I did all my Bible study for the week yesterday. True confession. =) But I did half during the day and half about 11:30 p.m. last night, while I waited for my pumpkin cranberry bread to cool enough to put on the orange glaze. (Yes, I'm holiday baking already.) But... it was a big whammy to the conscience all at once.
This week's lesson was on Luke 8, and there are several parables included there, like the parable of the sower and the seed. There are many times in my life where I feel like I'm the seed that fell on shallow ground who withered when hard times came because she had no root. When I see how much my faith took a hit by the hard time of infertility, I know how shallow it really was and is. And I feel that. Too often.
One of our cross references in the study this week was Matthew 25, the Parable of the Talents. Go here to read it. Got it? Good. One thing that both of these parables have in common is that they highlight the fact that we're supposed to do something with what God has given to us, grow a crop, invest in the kingdom of God, etc. And... if we don't invest, what we have will be taken from us. That's a big kick in the pants.
See, I can think of some things that I don't have anymore because I stopped investing in them. I took piano lessons for 6 years, but I've barely played for more than 10 years. I didn't use my talent, and I essentially lost it. I stumble and bumble all over the keys now. It's pathetic. So I see what God is saying when he says what he's given will be taken from me if I don't use it. But it still stinks.

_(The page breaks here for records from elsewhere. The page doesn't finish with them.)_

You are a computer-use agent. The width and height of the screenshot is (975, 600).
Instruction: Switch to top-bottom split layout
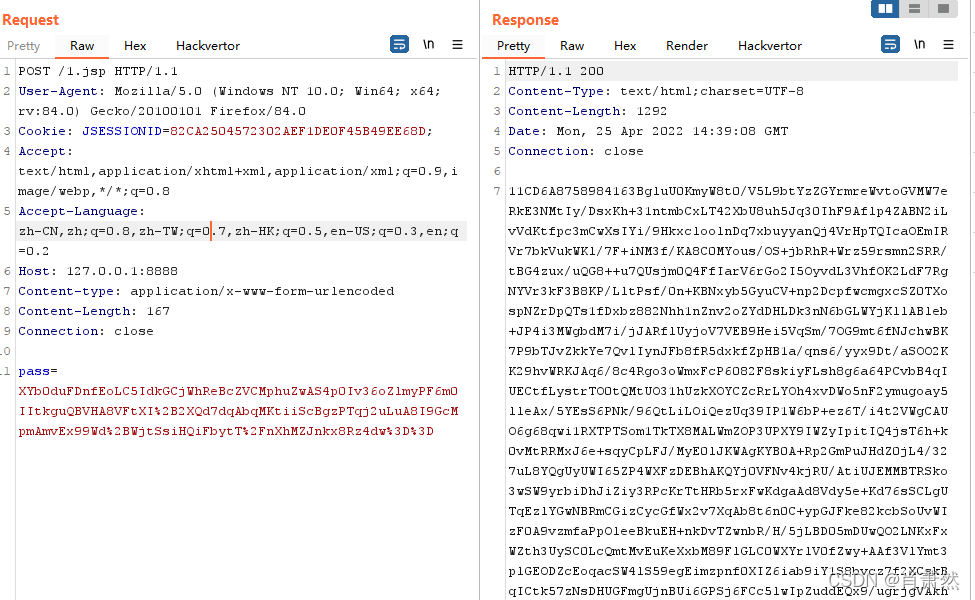point(914,9)
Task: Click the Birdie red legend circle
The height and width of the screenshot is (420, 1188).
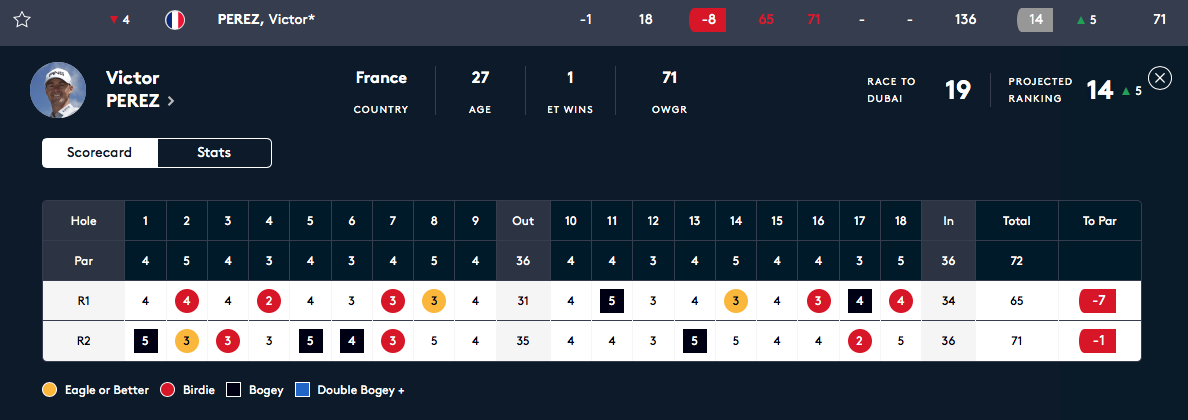Action: 167,390
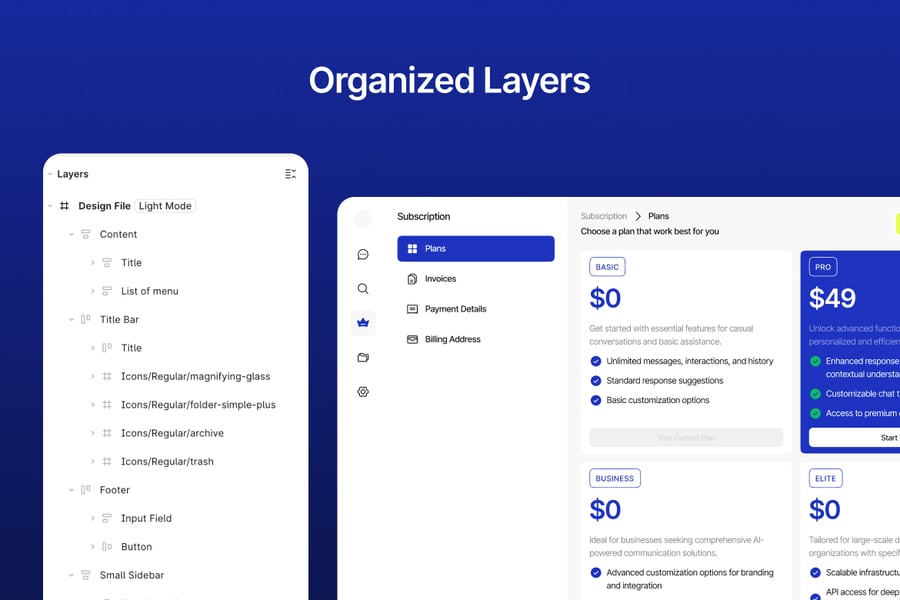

See, sometimes, I'm like that worthless, lazy servant. I say to God, "Hey, God, you're a hard man." That's what the servant called him. What I think he's saying is, "Hey, God, I don't like you very much. I'm afraid of you, but I don't really want to do what you say because I'm ticked at you. So, since I'm afraid of screwing up, and I don't like you right now, I'm not going to do anything much." And God's response isn't too encouraging. As the servant might have predicted, he gets angry and throws him into the darkness.
So where does that leave me, a person with puny faith trying hard not to be angry at God sometimes because of the things He doesn't explain to me? It leaves me feeling like I'd better exercise my talents, or else, and also like maybe, if I did use the talents that He gave me a little better, maybe I wouldn't be so confused, frustrated, and angry sometimes. Maybe I would have more faith through the working out. Maybe, just maybe, I'd produce a much better crop. But I sure hate having my soil tilled to make it take seed better.

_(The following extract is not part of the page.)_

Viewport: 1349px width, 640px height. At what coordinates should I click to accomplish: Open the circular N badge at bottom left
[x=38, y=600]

Last night, after I did my week's lesson, I played around on the computer, looking at blogs. And I stumbled across this. Bingo. A way to use the talents God has given to me, though I don't know why some days. I may have a puny amount of faith, and I may get angry sometimes, but I do still believe. I have to. And here are people asking questions, and I could answer them in my pj's from my own computer screen. Is it a coincidence that I ran across this right after that big kick in the patootie? I don't know. Maybe I'm the last person someone asking questions about God needs to hear from. I've got plenty of my own. But maybe this would help me remember all those verses I memorized years ago, help me remember why I believed it all in the first place, remember when my faith felt newer and fresher and more exciting... I don't know. Please pray for me that I will do this if its what God wants to me, and that I'll pass it by if it isn't.
Because I am God's field. What will I yield?
1 comment:
1. Incredible self examination. I understand the struggle.
2. Fascinating concept. Please keep us updated on how it works and how it goes. I'm curious.
3. Thanks for your honesty. Walking with Christ is quite the journey!